Each screenprint series I do I make sure I try to encorporate a new technique so at least I can learn something from it. One thing that screenprinting offers artists is a nice set of hard restrictions to work with. First of all you are restricted by the costs of printing per color. The below picture are the blended colors for the second pull. More pictures after the jump.
So you naturally want to restrict how many colors you use in a piece. This means you have to be more creative with layering to create more colors as they overlap, or in this case use the technique of blends per pull. Here is the burned screen ready to have the inks applied for the blend.
When the screen is being pulled the inks then blend and roll over each other creating sometimes some marbled patterns. Each time its pulled the blend changes so you get much more variation with blends.
You can see here that on this one sheet you see yellow in the center and peach on the sides.
Also as a cost saving measure I arranged 3 separate illustrations on one sheet. The top has "Denbus", the bottom left contains "Deko Rig", and the bottom right contains "Gomi Tora". The crop marks and registration points also show up but they will be cut out so it doesn't matter.

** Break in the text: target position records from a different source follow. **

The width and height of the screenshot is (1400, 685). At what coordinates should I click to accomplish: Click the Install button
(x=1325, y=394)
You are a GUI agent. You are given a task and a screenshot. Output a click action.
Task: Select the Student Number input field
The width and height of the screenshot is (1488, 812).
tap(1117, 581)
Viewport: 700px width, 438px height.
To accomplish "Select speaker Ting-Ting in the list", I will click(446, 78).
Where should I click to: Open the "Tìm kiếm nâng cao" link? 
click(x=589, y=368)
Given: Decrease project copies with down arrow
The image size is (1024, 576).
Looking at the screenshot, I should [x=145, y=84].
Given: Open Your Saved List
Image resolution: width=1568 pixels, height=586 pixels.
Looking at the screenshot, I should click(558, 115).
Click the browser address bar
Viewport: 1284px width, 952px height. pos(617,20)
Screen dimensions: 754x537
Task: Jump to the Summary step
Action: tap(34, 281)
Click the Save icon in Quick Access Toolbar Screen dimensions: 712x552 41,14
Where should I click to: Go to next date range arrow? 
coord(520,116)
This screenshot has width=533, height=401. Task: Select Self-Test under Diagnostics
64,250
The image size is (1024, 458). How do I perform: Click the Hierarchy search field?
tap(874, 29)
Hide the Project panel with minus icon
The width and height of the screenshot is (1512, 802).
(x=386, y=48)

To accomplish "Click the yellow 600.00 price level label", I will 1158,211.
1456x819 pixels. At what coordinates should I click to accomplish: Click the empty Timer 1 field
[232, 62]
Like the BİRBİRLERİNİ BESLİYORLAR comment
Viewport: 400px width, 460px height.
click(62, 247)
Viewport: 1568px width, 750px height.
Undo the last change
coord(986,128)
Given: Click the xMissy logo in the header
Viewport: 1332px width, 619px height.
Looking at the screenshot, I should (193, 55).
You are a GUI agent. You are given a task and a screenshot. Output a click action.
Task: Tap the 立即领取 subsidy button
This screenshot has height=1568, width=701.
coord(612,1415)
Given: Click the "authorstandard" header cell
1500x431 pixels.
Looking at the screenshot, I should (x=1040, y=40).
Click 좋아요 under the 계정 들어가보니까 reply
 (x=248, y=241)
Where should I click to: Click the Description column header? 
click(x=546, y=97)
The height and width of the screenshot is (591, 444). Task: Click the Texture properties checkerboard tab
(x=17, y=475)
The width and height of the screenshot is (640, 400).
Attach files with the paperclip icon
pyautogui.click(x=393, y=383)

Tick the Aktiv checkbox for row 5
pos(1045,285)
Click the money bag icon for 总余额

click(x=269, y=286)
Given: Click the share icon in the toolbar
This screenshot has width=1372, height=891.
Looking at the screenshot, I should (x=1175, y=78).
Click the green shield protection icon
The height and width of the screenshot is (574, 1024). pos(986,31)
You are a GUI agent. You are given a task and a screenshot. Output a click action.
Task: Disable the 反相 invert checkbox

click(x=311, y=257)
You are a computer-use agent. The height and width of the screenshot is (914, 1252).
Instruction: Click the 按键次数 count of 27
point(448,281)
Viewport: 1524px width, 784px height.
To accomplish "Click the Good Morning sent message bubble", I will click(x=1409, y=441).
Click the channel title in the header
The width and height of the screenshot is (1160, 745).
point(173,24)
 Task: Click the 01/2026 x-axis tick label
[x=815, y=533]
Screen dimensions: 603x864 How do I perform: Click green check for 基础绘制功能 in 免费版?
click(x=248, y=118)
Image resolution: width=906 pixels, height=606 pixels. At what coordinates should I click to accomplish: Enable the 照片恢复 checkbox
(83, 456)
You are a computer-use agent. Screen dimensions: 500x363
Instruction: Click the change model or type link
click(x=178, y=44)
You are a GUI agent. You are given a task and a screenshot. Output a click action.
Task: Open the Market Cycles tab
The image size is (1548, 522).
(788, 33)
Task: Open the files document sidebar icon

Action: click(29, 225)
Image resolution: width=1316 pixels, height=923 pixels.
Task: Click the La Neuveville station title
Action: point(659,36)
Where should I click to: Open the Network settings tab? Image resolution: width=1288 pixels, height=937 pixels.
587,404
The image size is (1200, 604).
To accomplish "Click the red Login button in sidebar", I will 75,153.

They are then laid on the racks to dry before the next set of colors are applied. To make sure that the next pull lines up with the one below it the machine is adjusted so they align, but its good practice to hit each pull on a couple test papers to allow the ink to soak the screen.
You can see here that the printer here uses the same piece of paper for multiple pieces of work. If you do this enough you get a nice unintentional collage of complete awesome. Sometimes if you ask your printer for these test prints they'll give them to you. If they're as cool as Steve Horvath and Tom Dewar from D&L Screenprinting they will let you.